Hardy, of The Future Laboratory, identifies one of the key problems for modern-day department stored as the dramatic decline in the time customers spend in stores. “Managers need to work out how to get shoppers to stay longer, “ he says. “ They need to bring popular culture back into stores.”

One area with significant growth potential is wellness, health and beauty, and what Hardy call “self- transformation”.    Saks Fifth Avenue offers skiing lessons. There are also boot-camp-style exercise classes and therapy treatments, from the natural to the high tech. Customers can also buy a Peleton exercise bicycle and follow spinning classes from home on a screen attached to the handle bars.

In London, department store, Harvey Nichols, is enticing customers into its stores and keeping them longer. It has invested a great deal in beauty and wellness, opening a new beauty lounge. As well as offering treatments such as LED facial, cryotherapy and vitamin and nutrient injections, the beauty lounge offer make-up masterclasses. It also makes a [pint of always having something exceptional to offer connected with these events.

A Harvey Nichols’s Department Store in London

The Future

Meanwhile a buying director of Liberty, which struggled for many years but is now trading profitability believes firmly  that department stores are here to stay, but says they have to offer a compelling reason for customers to visit. “I try to enhance all the things that you cannot get online-this means we offer advice and in-depth knowledge about our products. It is all about eccentricity and the story behind a product. “I also see us as neighbourhood store.”
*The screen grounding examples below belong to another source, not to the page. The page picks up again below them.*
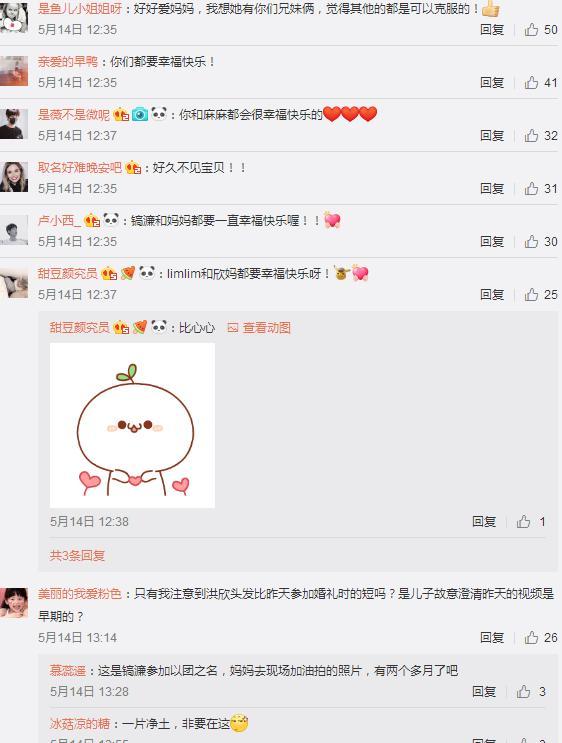Open 美丽的我爱粉色 user profile link

[80, 594]
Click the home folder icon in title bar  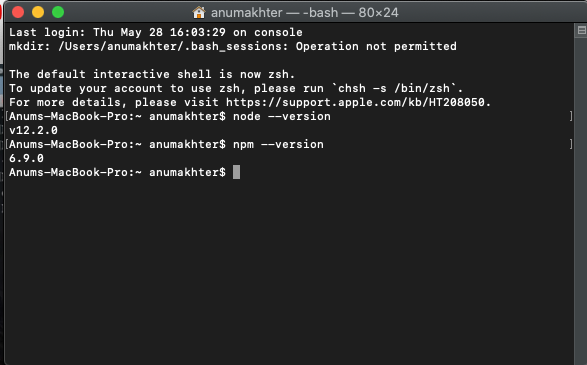199,12
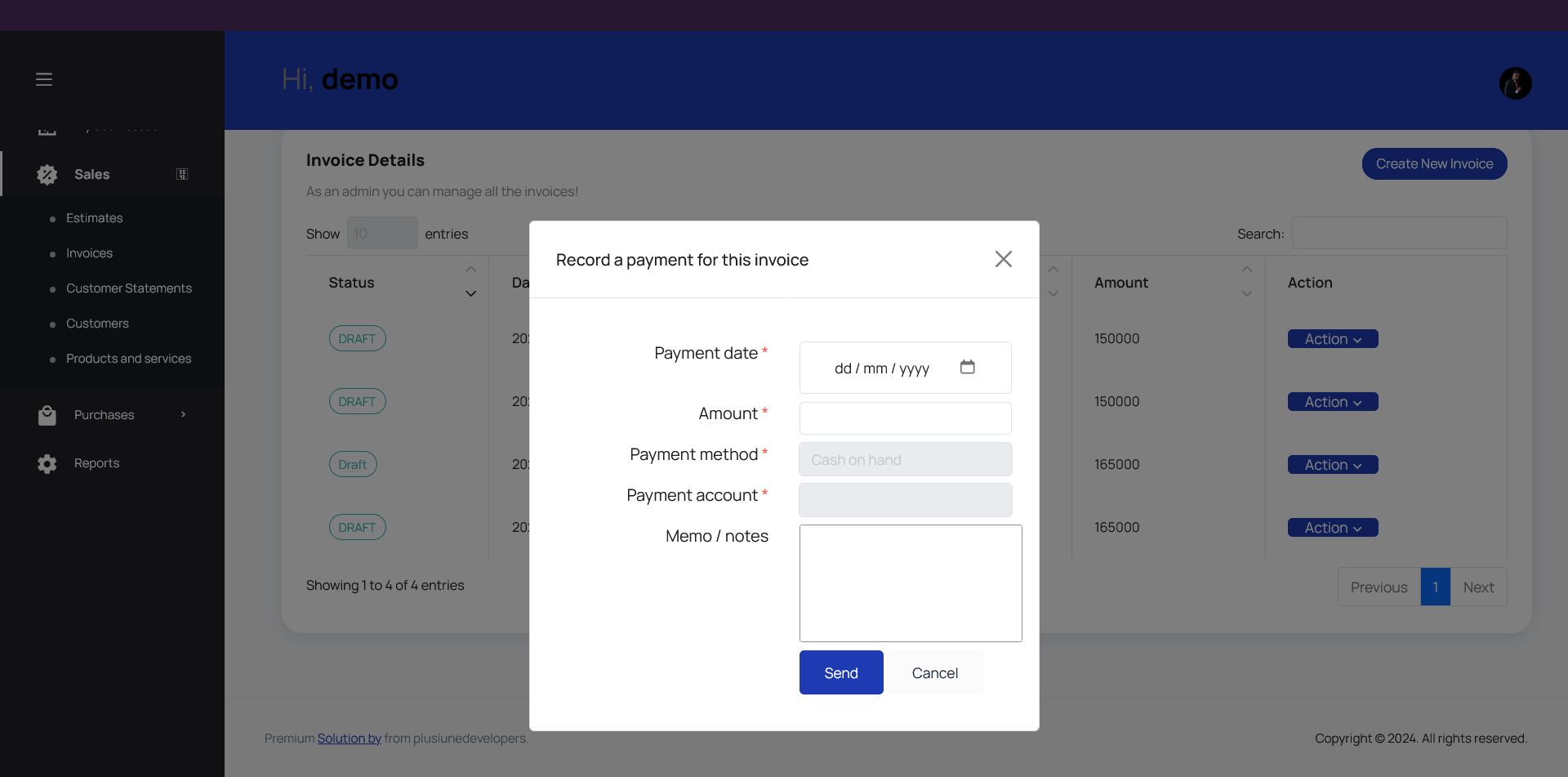Screen dimensions: 1568x777
Task: Open the Action dropdown for the 150000 invoice
Action: point(1331,338)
McKee, with her experience of managing retailers on both UK and US, is a believer in the future of department stores, but says they need to remember that they “have to become the host or hostess, while the customer is the guest”.

What is indisputable is that no stores can expect to survive if, as The Future Laboratory’s Hardy puts it, “all they do is to try to sell us more stuff”.


Reference: Lucia van der Post, Retail of two cities, Financial Times, How to spend it, October 7 2017.